» **RECORD EXCERPTS**:
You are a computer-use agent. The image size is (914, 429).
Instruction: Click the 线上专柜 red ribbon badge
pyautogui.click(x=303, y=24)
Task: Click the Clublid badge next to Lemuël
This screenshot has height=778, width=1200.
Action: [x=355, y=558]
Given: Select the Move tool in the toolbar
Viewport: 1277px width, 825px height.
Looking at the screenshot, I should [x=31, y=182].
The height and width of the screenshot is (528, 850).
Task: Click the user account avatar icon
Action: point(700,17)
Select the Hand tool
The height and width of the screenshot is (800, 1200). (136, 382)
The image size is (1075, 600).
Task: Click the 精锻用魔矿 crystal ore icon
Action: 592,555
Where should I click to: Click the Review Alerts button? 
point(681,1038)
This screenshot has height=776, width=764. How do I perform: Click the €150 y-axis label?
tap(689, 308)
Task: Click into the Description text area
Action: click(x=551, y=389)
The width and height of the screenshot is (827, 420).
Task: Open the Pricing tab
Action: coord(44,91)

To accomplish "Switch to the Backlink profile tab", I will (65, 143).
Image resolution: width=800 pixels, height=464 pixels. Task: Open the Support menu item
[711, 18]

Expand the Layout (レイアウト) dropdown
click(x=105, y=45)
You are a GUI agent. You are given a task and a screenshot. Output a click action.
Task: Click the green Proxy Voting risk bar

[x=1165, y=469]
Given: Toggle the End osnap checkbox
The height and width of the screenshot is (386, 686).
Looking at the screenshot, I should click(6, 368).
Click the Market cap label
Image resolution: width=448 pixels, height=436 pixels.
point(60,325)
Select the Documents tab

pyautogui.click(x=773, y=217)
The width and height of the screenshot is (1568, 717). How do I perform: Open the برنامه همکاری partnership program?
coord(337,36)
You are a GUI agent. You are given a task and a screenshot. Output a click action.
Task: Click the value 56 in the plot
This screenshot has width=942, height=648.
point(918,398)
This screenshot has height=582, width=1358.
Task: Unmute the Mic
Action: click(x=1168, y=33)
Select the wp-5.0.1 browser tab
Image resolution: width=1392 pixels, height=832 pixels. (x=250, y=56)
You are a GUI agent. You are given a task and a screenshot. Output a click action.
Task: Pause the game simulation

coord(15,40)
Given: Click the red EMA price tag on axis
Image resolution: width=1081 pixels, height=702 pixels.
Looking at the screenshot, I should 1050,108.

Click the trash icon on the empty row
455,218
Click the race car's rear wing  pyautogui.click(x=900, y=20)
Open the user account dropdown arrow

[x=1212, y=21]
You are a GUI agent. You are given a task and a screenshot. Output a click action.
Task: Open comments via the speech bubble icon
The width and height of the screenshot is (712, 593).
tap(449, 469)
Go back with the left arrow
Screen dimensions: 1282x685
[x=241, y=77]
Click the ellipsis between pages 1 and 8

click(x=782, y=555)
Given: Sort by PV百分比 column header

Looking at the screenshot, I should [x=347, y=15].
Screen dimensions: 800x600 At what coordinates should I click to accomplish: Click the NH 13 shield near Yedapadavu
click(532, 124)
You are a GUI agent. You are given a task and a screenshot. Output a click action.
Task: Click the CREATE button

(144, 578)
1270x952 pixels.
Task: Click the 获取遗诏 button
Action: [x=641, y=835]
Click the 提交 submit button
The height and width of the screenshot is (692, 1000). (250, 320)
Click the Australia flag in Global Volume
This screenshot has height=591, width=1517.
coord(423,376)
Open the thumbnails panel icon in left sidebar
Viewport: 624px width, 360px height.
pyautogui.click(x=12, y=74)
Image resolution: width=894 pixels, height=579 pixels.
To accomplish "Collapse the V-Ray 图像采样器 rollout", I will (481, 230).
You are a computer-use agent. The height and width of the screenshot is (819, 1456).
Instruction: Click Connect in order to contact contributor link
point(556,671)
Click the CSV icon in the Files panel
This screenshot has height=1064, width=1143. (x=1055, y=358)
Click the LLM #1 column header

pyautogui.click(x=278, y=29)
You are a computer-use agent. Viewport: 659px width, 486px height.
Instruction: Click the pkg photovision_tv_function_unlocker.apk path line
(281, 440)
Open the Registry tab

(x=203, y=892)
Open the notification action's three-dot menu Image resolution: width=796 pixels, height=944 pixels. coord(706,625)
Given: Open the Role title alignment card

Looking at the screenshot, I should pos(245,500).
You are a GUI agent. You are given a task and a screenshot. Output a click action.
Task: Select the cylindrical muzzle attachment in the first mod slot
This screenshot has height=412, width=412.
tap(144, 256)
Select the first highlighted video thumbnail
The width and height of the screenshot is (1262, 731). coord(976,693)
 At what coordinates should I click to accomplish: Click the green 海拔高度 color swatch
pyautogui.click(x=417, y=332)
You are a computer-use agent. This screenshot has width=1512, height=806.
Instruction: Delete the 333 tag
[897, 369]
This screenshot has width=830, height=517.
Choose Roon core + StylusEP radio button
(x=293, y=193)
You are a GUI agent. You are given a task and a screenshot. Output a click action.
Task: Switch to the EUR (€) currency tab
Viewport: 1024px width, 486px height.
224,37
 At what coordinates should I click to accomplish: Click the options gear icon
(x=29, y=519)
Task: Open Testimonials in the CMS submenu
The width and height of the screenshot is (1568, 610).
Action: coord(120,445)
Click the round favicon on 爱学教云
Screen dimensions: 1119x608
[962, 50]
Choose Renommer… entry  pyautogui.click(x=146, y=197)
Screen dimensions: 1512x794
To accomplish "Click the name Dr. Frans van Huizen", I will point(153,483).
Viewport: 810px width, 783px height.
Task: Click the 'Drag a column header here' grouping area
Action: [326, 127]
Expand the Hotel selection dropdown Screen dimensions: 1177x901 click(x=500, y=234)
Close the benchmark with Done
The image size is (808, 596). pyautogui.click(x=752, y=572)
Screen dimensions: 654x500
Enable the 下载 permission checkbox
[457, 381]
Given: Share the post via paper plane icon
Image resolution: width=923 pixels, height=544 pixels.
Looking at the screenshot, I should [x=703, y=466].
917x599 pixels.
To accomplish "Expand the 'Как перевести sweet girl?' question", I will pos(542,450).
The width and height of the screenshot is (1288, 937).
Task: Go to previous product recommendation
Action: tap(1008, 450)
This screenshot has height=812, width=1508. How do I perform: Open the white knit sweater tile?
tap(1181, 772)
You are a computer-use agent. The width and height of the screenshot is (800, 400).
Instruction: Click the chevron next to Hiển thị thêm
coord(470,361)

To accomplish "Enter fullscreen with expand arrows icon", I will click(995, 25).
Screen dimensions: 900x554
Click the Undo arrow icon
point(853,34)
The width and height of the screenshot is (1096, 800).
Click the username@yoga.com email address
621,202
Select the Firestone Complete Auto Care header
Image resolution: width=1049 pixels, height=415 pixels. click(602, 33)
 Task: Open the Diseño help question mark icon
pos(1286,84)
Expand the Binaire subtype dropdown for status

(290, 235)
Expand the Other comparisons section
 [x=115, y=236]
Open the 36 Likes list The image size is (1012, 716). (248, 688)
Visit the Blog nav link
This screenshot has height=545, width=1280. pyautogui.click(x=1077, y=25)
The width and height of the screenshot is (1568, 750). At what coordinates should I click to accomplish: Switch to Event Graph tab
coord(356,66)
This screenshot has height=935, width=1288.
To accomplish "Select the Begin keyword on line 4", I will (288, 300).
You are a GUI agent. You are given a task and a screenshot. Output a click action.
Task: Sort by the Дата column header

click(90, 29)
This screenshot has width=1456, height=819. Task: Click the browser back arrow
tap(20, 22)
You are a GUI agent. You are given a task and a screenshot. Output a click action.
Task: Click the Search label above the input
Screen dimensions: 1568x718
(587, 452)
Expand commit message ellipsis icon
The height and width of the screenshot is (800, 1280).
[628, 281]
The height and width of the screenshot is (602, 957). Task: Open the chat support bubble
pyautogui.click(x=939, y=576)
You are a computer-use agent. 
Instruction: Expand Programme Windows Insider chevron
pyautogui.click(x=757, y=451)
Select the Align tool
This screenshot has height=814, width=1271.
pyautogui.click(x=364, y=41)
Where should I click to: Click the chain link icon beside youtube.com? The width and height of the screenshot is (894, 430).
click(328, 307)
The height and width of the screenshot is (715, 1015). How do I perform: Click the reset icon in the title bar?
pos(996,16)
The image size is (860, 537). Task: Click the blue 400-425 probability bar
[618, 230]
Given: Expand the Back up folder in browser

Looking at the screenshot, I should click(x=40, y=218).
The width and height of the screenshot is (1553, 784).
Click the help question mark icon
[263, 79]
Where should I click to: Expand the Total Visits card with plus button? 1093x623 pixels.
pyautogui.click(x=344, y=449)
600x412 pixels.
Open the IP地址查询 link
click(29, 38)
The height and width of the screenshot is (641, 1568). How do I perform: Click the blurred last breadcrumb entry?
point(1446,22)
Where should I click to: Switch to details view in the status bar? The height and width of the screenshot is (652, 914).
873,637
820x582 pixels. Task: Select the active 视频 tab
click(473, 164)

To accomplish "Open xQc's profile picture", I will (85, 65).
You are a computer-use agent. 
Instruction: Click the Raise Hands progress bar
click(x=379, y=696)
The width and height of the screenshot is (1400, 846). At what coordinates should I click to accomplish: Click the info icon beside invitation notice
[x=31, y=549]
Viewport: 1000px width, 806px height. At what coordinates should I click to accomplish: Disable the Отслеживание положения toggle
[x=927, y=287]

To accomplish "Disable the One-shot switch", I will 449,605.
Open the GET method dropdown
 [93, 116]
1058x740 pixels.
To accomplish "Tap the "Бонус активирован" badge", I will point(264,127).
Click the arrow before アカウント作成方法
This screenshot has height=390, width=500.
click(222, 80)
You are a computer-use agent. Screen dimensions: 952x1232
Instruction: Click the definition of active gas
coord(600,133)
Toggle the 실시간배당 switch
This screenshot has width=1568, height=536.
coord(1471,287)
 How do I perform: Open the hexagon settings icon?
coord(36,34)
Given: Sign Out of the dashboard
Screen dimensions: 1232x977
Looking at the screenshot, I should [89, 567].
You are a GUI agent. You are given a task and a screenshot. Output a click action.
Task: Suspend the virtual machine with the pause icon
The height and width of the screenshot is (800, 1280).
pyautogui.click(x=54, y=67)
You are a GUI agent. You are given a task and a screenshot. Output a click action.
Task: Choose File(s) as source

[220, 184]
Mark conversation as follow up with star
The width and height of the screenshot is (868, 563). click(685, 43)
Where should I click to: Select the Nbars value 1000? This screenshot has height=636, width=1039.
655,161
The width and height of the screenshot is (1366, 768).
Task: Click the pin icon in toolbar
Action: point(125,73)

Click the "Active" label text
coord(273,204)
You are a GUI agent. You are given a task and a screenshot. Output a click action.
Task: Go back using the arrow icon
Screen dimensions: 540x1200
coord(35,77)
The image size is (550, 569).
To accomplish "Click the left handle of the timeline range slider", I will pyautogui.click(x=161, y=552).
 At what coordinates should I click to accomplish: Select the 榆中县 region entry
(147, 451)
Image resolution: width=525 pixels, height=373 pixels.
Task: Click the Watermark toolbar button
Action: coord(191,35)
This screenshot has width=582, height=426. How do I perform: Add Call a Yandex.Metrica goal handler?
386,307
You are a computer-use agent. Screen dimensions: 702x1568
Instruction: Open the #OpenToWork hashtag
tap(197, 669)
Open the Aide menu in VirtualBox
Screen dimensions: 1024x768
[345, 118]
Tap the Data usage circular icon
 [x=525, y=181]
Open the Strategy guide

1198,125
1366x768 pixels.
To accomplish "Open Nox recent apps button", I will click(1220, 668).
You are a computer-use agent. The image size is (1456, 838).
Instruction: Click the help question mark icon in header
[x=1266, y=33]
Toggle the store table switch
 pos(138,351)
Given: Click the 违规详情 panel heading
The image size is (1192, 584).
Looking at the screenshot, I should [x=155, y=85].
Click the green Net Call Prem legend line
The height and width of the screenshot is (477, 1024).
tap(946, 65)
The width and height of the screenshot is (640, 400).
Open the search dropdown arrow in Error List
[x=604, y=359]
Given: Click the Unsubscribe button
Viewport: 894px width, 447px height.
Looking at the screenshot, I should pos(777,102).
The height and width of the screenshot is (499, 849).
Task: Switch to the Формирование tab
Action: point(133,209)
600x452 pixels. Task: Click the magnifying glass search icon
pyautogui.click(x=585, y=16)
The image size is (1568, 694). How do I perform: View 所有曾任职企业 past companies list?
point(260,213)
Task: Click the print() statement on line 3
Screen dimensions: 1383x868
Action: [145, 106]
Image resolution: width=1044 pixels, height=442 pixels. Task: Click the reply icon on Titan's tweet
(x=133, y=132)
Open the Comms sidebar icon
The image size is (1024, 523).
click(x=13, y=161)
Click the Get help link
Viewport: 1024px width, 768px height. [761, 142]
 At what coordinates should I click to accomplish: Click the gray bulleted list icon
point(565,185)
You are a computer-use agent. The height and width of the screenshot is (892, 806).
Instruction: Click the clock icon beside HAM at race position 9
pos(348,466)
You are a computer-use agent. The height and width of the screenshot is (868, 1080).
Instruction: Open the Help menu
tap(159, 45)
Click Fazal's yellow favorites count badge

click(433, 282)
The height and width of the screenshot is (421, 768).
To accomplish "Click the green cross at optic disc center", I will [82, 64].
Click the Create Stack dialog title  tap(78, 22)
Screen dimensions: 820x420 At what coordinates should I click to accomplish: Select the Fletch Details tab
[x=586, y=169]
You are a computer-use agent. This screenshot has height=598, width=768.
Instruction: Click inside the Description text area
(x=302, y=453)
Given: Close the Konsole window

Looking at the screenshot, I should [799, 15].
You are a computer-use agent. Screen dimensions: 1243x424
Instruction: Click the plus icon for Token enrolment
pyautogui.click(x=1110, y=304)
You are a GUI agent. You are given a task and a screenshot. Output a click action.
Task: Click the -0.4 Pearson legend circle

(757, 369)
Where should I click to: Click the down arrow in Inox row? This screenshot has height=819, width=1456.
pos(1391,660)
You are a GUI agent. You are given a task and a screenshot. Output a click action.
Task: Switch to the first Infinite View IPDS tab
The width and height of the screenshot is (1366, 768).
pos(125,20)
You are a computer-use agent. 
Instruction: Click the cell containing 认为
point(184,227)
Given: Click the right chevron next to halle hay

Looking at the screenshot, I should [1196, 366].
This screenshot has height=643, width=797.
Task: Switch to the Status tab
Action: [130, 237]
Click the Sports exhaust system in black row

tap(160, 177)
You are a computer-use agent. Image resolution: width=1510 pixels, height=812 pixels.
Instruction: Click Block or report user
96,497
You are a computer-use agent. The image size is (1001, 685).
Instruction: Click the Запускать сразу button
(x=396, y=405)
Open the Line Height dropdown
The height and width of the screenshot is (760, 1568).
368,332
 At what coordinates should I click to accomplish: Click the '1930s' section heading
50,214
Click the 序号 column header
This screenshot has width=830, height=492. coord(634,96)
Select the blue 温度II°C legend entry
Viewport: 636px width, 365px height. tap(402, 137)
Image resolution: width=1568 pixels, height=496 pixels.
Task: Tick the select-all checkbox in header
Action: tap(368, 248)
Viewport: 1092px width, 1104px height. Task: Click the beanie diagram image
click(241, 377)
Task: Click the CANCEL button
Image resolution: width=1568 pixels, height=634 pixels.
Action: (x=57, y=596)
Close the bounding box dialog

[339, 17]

» **AIM OF THE EXERCISE**: The lines above from the one containing "Task: Open Testimonials in the CMS submenu" through the one containing "Screen dimensions: 1512x794" are to be set down exactly, and no others.

» **RESULT OF THE TASK**:
Task: Open Testimonials in the CMS submenu
The width and height of the screenshot is (1568, 610).
Action: coord(120,445)
Click the round favicon on 爱学教云
Screen dimensions: 1119x608
[962, 50]
Choose Renommer… entry  pyautogui.click(x=146, y=197)
Screen dimensions: 1512x794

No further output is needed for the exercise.